WHAT NEEDS TO BE DONE:
Look through the entries below and extract exactly the lines from the one containing "719x464 pixels." through the one containing "Expand the history", ends included.

------------------------------------

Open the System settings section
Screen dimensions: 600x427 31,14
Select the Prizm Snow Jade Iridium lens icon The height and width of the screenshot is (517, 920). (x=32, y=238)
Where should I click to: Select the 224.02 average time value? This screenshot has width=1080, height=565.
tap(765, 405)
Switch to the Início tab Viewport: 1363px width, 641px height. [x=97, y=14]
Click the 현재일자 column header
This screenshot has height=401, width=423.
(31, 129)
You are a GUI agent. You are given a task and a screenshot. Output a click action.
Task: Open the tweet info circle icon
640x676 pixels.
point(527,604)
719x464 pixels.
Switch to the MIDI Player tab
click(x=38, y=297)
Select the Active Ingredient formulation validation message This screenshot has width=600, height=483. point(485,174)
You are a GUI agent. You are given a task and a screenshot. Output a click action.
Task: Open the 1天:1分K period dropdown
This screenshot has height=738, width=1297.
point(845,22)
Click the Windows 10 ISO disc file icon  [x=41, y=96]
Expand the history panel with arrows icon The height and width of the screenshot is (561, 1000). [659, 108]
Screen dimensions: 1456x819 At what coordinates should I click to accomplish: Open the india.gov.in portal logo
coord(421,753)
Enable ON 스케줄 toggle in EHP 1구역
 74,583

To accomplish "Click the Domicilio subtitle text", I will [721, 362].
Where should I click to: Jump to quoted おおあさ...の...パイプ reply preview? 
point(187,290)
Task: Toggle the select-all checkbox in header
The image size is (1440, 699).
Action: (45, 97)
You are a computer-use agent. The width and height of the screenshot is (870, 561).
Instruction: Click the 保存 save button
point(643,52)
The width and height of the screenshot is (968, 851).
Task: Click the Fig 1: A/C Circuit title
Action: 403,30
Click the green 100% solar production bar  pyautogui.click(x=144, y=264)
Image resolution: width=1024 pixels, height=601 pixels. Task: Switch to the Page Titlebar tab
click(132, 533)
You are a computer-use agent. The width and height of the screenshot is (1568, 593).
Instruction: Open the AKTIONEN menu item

------------------------------------

FINISHED EXERCISE:
719x464 pixels.
Switch to the MIDI Player tab
click(x=38, y=297)
Select the Active Ingredient formulation validation message This screenshot has width=600, height=483. point(485,174)
You are a GUI agent. You are given a task and a screenshot. Output a click action.
Task: Open the 1天:1分K period dropdown
This screenshot has height=738, width=1297.
point(845,22)
Click the Windows 10 ISO disc file icon  [x=41, y=96]
Expand the history panel with arrows icon The height and width of the screenshot is (561, 1000). [659, 108]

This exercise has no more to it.